Published: July 10 2009 03:00

Ten years after the first dotcom boom, digital-media investors have come full circle: e-commerce is again the buzzword on the lips of London’s venture capital community.

When it comes to spotting the dotcom stars of the future, they are once again turning their attention to companies that sell goods or services, rather than those that hope to make money from advertising.

Revenues from social networking sites such as Twitter and Facebook are still lagging the rapid growth in their user bases, and even the mighty Google is still working out how to extract the most value from its $1.65bn (£1bn) acquisition of YouTube . While e-commerce might sound a little dated, for investors it offers the comfort of a familiar business model – selling things for more than they cost to make.
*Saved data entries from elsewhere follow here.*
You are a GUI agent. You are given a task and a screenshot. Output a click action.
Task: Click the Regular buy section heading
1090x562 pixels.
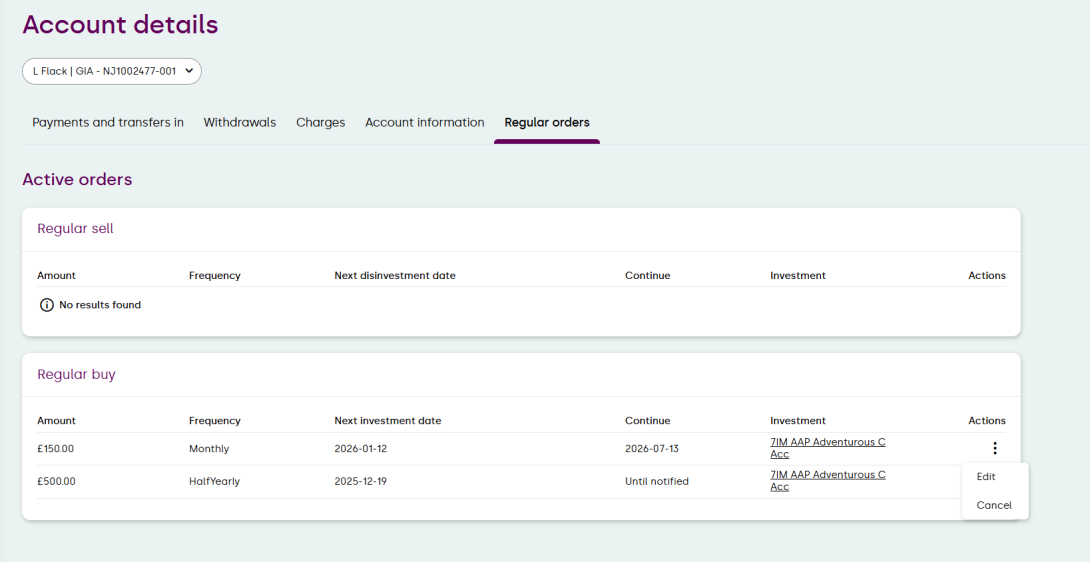pyautogui.click(x=76, y=375)
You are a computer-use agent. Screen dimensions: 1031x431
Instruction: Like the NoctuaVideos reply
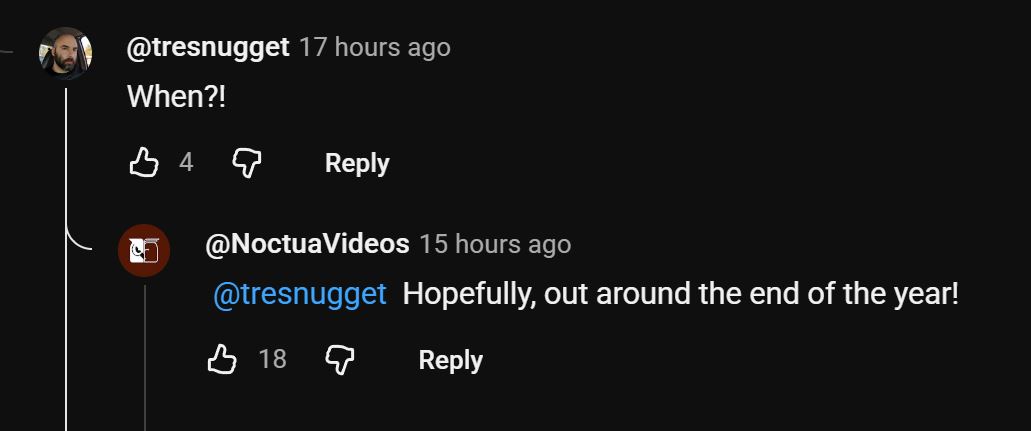coord(222,359)
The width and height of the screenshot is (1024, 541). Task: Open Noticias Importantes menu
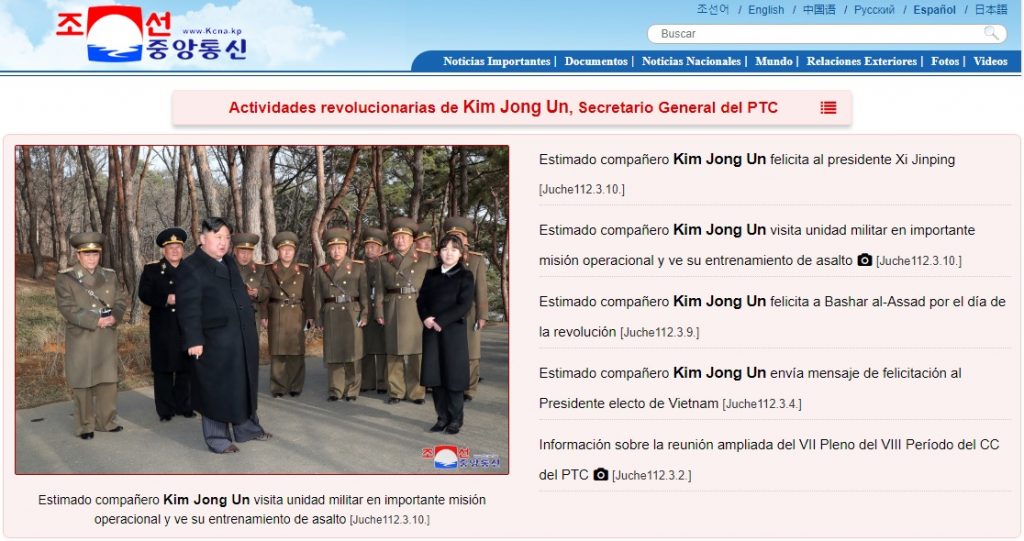pos(496,61)
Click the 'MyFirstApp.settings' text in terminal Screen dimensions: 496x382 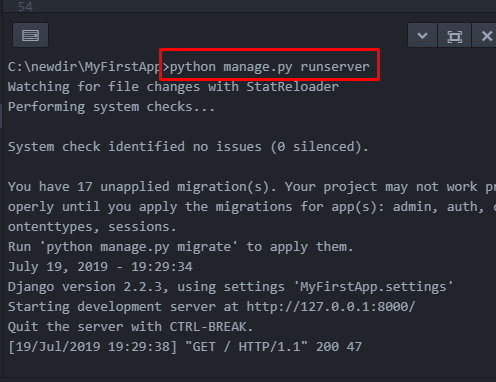click(x=373, y=287)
“People have a perception that e-commerce has been done but it’s just starting,” says Fred Destin, partner at venture capitalist Atlas Venture. He predicts the rise of “super-niche, high-quality sites” that sell a much greater range of products or services in their chosen niches than the high street could offer.

In addition, “the web gives people the ability to deliver a much more personalised experience”, says Saul Klein, partner at Index Ventures.
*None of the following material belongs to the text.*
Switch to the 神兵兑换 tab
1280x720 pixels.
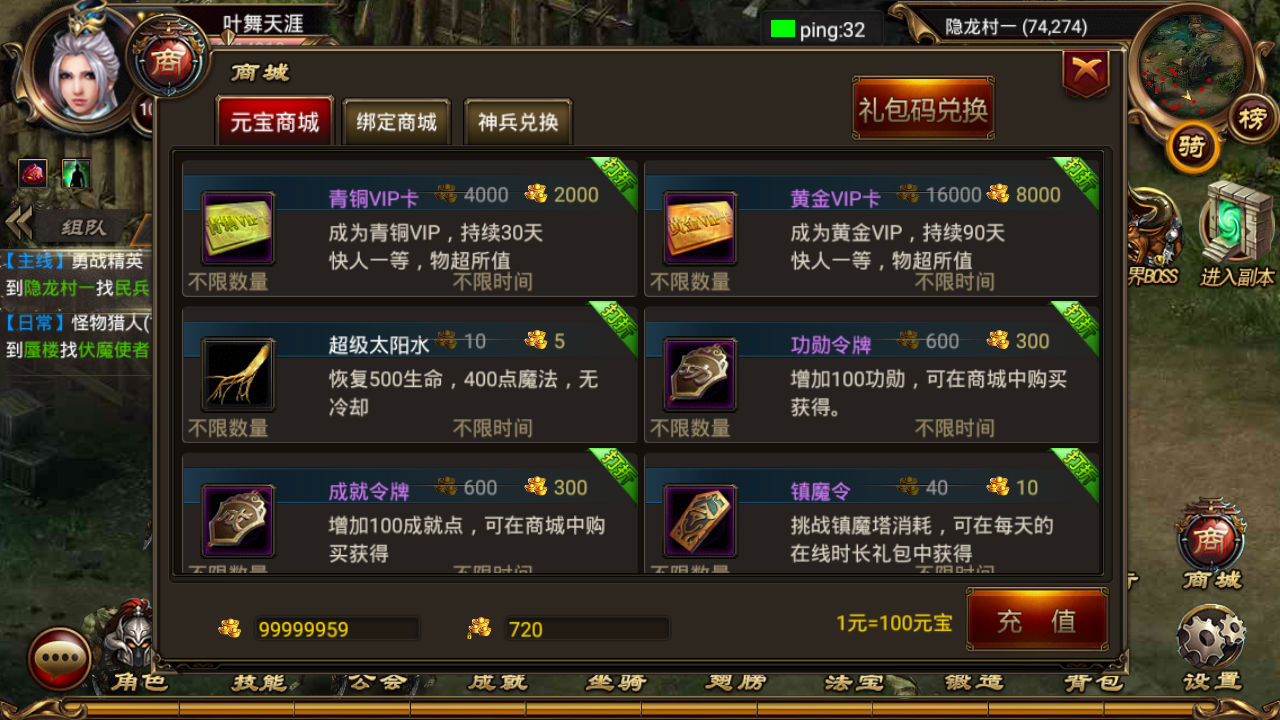tap(518, 122)
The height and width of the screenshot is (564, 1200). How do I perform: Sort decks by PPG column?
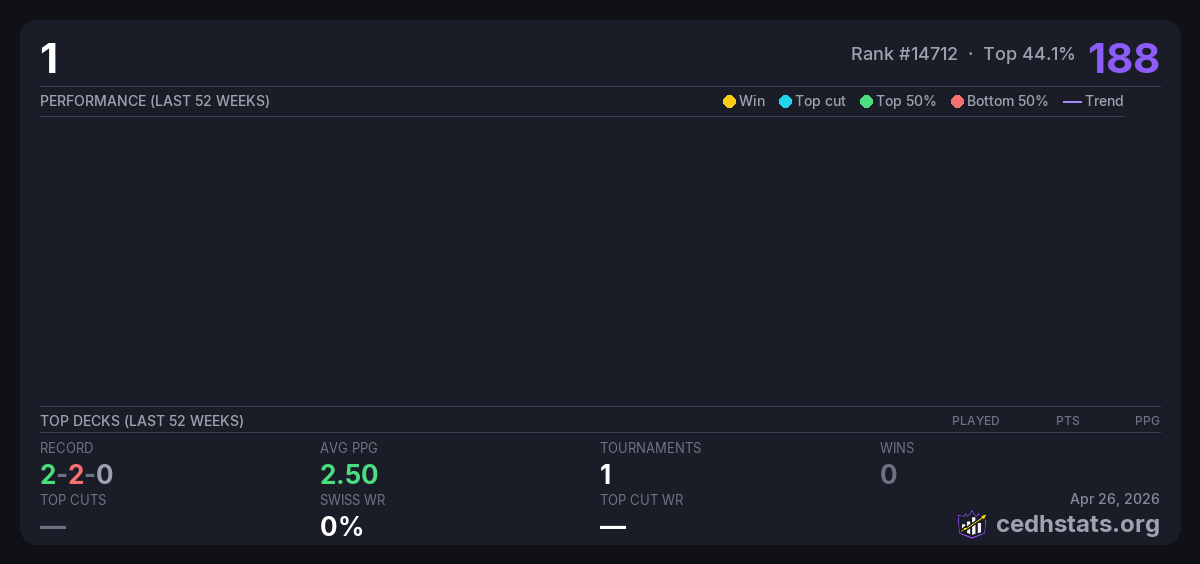[x=1147, y=421]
Popular second-generation e-commerce sites include Richard Moross’ , which prints individually customised business and greeting cards, and Glasses Direct , which is exploiting the untapped market for online spectacle sales. Online event ticket resellers Viagogo and Seatwave have also attracted substantial investment.

Investors are less confident when it comes to selling digital media such as music and movies online. While online jukeboxes such as Spotify are attracting millions of users with their promise of unlimited free music, the strength of their business models remains unclear.

“Right now there is not enough [advertising] money to keep subsidising these free offerings,” says Nic Brisbourne, partner at DFJ Esprit. “People have to start paying or make the ads pay better.”

But Julie Meyer, chief executive of Ariadne Capital, says Spotify “does look like one that has potential”.

Ms Meyer is also bullish on mobile services, which have long been seen as a “black hole” for investors. Ariadne has backed Monitise, a mobile banking company, and Spinvox , which converts voicemail into text messages.

Video games are another popular investment. Online video-gaming services such as Playfish are expanding beyond the PlayStation demographic by offering their games (and selling products related to them) on social networking sites such as Facebook.

“Most of our users haven’t played video games before,” says Sebastien de Halleux, chief operating officer and co-founder of Playfish. In its first 18 months, 100m Playfish games have been installed, a growth rate which has attracted $21m in venture funding from Accel Partners and Index.

Investors in ” social gaming ” are betting that the internet will disrupt the video gaming market as much as it has disrupted the music and movie markets. “Gaming is bigger than TV, bigger than music . . . it’s a phenomenal media,” says Mr Destin.

“The next stage will be start-ups going after the core business model of Electronic Arts”, one of the world’s largest console games publishers.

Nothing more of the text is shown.